# WHAT YOU NEED TO DO:
Write out word for word the rows from the very beginning through the line containing "pyautogui.click(x=153, y=914)", including that line.

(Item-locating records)

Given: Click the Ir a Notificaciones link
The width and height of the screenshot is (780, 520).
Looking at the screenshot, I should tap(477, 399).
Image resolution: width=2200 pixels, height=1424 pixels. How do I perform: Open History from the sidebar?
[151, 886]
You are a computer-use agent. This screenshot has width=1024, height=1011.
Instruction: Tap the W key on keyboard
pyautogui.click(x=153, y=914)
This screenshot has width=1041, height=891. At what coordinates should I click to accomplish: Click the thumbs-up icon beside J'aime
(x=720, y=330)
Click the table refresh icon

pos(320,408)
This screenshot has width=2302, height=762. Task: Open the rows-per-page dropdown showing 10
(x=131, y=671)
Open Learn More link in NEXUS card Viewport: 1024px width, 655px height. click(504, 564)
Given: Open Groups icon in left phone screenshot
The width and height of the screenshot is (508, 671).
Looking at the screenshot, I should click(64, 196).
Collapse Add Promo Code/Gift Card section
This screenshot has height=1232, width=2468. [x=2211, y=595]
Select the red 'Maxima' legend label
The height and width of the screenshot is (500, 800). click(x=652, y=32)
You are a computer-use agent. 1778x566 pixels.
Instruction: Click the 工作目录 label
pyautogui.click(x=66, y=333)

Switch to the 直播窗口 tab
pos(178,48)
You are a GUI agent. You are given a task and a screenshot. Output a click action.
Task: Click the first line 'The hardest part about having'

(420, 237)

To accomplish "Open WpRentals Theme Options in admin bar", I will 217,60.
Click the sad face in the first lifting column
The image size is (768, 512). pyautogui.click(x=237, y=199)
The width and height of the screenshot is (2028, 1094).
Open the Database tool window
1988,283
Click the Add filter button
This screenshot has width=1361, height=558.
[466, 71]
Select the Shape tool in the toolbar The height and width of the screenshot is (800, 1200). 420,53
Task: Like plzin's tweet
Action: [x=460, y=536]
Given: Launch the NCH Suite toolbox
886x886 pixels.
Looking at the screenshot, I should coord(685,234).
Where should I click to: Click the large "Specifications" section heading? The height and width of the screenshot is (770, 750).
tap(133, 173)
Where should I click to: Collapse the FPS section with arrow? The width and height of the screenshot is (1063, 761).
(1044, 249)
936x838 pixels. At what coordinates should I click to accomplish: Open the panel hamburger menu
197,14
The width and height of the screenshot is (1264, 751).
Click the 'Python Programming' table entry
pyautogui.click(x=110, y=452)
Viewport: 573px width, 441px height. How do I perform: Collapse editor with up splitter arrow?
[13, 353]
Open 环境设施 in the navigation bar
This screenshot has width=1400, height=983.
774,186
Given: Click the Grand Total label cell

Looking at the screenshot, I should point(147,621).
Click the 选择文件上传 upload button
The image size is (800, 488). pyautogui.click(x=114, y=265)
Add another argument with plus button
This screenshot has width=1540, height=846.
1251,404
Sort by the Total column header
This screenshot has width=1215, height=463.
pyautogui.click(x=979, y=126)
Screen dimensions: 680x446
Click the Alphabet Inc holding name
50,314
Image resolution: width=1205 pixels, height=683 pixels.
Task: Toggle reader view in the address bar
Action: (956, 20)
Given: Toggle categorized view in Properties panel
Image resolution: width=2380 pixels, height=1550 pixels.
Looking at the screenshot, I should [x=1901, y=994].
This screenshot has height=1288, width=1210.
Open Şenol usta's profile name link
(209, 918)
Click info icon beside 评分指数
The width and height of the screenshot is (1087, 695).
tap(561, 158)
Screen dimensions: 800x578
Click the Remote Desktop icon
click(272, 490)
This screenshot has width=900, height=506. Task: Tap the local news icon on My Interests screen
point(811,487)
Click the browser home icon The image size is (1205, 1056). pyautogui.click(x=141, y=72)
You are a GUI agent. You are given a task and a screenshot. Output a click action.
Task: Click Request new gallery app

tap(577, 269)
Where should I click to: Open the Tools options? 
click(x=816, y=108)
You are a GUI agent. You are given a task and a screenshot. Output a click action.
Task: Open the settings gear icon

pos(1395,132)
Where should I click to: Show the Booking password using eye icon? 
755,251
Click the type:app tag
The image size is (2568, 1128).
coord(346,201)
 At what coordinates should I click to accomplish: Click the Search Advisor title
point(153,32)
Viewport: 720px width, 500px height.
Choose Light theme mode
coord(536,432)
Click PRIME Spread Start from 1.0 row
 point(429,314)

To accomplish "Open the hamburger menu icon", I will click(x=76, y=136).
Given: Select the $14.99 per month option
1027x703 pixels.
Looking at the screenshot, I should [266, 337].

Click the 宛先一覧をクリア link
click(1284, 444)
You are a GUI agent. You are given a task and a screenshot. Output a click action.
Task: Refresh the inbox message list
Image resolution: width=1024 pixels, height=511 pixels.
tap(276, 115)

# SOLUTION TO THIS TASK:
Given: Click the Ir a Notificaciones link
The width and height of the screenshot is (780, 520).
Looking at the screenshot, I should tap(477, 399).
Image resolution: width=2200 pixels, height=1424 pixels. How do I perform: Open History from the sidebar?
[151, 886]
You are a computer-use agent. This screenshot has width=1024, height=1011.
Instruction: Tap the W key on keyboard
pyautogui.click(x=153, y=914)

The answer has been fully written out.